Tuesday, February 08, 2005

The Lobster in All of Us

While shopping recently at a new-age-hippie-organic grocery store down the street from the police station, I was overcome by an urge to understand. After perusing the hemp soap and gluten free hand lotion aisle, I found myself at the counter with 3 full spectrum light bulbs that cost $6.95 each and a copy of the Utne Reader.

I had heard of the Utne Reader before. After college and in the grasp of a strange Emersonian attempt to "work with my hands" I became a piano mover for about 2 years. The piano mover boss guy was about 10 years my senior and had a broken back or something very similar. But he still moved pianos...and read the Utne Reader religiously.

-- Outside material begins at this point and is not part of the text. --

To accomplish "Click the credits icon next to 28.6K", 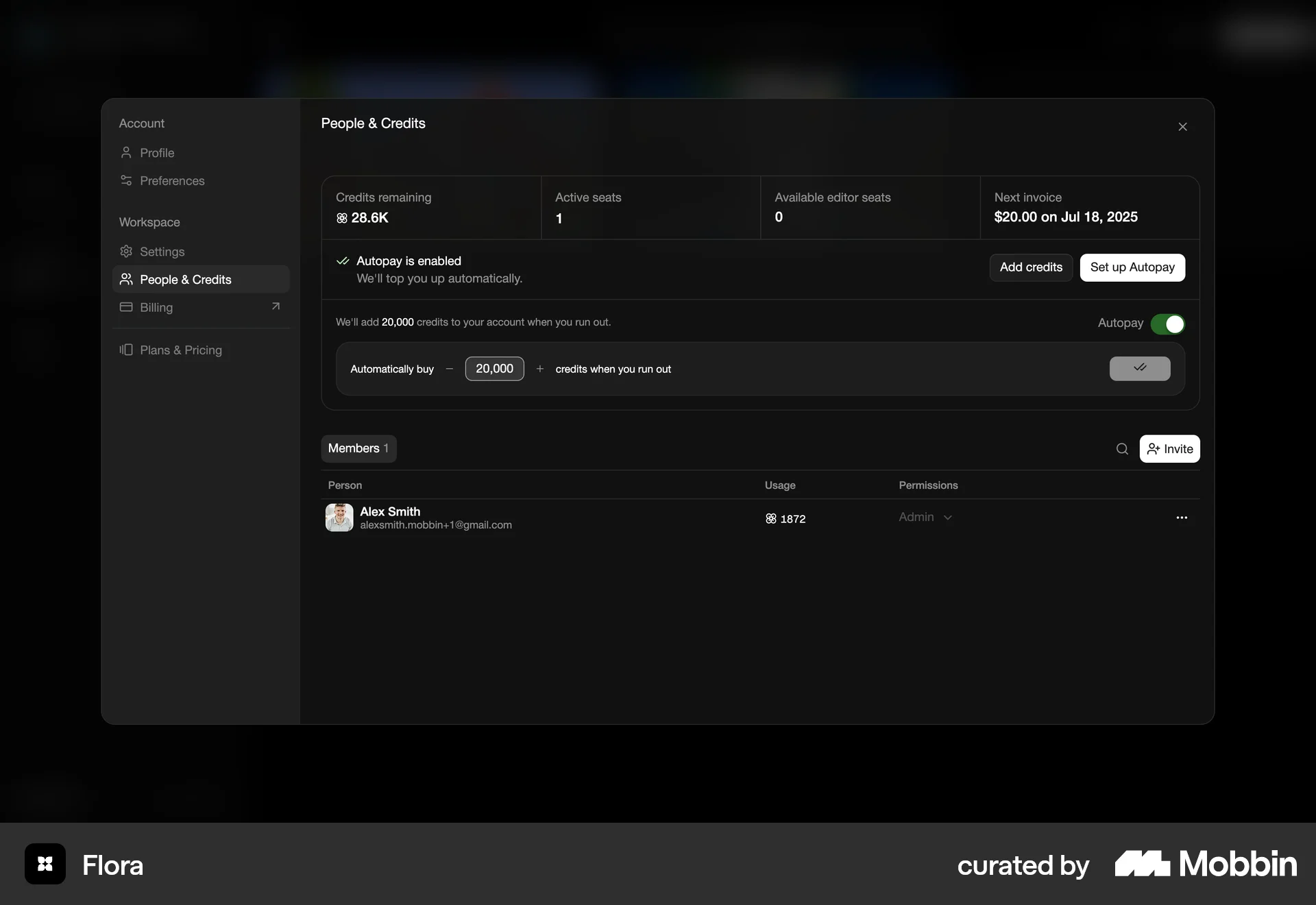I will pyautogui.click(x=342, y=218).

He always talked about it. When you're going from job to job as a piano mover there's a lot of time to talk and he'd say things like "I was reading the Utne Reader the other day and in 2 years they'll be injecting microchips into your bloodstream each time you use your credit card" or "The Utne reader says that if we didn't buy potato chips in the United States about 2 million African AIDS victims would be able to get medicine just like Magic Johnson."

So there I was. Three full spectrum light bulbs in my hand and a copy of the Utne Reader staring back at me where the National Inquirer should've been. And I guess in order to justify the light bulbs i picked up a copy and later that night read it.

And I was appalled. Everything was environmentally safe. Everything was anti-globalization. And I finally understood why punks that smell like hippies showed up in droves with paper mache puppets at each G8 conference.

It was because of the lobster divers in central America and others like them who die so we can enjoy Lobsterfest and see tits at NASCAR races...although I guess anti-globalization ain't cheap because it cost $2.95 a story on www.utne.com.

But that's not the point. If there is a point, and i'm not sure there is, its that the things we eat, the things we buy, the clothes we dress ourselves with are not killed, made or sown by us. But by really, really, really poor people who hate us.

And then I saw a Red Lobster commercial on my not-made-by-us TV...and I finally understood that that i was kind of hungry and that the lobster looked good.